Return the material below verbatim, beginning with the line that contains "Screen dimensions: 636x739" and continuing through the line that contains "pyautogui.click(x=400, y=107)". Give those lines only.

--- begin ---

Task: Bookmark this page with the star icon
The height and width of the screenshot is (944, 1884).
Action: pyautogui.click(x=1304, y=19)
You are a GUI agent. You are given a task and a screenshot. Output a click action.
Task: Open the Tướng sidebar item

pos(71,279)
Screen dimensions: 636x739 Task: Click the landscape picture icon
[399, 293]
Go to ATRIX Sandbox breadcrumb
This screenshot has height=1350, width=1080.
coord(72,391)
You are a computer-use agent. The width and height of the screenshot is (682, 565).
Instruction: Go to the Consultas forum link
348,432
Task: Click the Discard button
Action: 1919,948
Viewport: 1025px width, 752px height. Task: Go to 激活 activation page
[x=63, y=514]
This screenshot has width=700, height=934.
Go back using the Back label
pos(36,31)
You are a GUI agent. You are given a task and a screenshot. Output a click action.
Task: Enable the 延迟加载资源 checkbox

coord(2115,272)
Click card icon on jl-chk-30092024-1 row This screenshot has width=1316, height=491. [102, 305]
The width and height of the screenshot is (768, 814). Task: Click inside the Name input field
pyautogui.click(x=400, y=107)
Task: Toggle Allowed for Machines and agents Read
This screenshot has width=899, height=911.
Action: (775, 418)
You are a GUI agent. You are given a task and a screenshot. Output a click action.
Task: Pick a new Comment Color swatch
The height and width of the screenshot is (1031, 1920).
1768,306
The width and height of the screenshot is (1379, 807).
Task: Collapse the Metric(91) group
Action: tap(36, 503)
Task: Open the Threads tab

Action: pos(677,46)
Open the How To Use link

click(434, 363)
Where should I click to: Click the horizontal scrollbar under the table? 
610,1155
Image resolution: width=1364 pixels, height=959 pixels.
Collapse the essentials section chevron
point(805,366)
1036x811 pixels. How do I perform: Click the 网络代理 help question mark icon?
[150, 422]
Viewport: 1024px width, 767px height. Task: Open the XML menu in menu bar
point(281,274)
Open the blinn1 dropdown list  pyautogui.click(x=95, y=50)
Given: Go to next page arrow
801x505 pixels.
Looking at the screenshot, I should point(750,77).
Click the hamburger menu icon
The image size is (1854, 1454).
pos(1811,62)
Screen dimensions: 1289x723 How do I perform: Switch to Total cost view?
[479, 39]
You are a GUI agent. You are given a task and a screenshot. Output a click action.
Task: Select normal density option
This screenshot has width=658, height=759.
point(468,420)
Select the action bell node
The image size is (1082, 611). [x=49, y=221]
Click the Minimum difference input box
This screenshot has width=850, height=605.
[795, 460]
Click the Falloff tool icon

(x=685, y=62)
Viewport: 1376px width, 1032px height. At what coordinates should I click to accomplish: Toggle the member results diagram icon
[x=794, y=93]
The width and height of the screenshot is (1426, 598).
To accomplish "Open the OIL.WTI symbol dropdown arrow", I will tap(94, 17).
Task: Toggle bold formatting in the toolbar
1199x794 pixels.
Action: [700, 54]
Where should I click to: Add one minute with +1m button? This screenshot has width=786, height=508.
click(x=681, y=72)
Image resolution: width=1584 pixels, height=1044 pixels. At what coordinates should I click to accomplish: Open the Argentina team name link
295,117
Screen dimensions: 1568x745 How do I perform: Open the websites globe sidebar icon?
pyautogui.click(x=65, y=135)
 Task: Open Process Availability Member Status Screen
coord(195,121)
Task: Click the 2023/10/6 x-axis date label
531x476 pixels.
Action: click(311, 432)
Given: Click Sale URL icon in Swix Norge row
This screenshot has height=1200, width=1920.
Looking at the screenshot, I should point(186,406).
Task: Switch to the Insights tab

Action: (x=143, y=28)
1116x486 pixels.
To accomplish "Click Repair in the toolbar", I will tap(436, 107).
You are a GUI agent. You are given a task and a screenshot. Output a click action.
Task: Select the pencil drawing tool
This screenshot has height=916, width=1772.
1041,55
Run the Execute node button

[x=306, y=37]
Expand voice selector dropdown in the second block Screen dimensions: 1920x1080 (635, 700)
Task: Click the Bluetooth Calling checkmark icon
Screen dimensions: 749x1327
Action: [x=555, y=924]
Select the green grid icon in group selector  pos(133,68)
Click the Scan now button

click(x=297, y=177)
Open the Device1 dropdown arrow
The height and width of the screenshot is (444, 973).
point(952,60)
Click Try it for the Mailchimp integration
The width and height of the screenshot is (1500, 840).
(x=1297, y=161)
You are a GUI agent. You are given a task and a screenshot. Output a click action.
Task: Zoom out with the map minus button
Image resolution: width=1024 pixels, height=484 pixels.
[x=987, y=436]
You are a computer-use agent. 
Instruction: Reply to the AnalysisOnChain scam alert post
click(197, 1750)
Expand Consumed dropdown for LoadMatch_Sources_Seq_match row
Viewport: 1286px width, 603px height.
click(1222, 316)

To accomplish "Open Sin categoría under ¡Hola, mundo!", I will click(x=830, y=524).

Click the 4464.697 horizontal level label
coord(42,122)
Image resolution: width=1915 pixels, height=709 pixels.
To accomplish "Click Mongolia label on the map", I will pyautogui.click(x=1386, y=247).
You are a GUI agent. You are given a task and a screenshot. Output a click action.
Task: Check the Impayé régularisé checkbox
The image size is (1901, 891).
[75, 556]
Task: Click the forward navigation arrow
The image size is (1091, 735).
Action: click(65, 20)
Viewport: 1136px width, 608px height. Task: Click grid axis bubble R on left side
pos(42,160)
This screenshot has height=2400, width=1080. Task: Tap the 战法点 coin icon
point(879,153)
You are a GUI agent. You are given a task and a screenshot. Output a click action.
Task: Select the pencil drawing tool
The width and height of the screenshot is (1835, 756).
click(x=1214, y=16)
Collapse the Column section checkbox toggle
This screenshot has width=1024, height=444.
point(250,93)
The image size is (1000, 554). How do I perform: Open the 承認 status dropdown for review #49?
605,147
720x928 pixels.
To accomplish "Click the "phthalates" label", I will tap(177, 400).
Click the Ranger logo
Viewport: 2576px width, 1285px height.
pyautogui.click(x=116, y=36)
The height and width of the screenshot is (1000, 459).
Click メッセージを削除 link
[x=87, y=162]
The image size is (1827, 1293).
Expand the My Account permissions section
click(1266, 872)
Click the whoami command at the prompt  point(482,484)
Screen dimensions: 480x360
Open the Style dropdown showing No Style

--- end ---

Written response:
Screen dimensions: 636x739 Task: Click the landscape picture icon
[399, 293]
Go to ATRIX Sandbox breadcrumb
This screenshot has height=1350, width=1080.
coord(72,391)
You are a computer-use agent. The width and height of the screenshot is (682, 565).
Instruction: Go to the Consultas forum link
348,432
Task: Click the Discard button
Action: 1919,948
Viewport: 1025px width, 752px height. Task: Go to 激活 activation page
[x=63, y=514]
This screenshot has width=700, height=934.
Go back using the Back label
pos(36,31)
You are a GUI agent. You are given a task and a screenshot. Output a click action.
Task: Enable the 延迟加载资源 checkbox

coord(2115,272)
Click card icon on jl-chk-30092024-1 row This screenshot has width=1316, height=491. [102, 305]
The width and height of the screenshot is (768, 814). Task: Click inside the Name input field
pyautogui.click(x=400, y=107)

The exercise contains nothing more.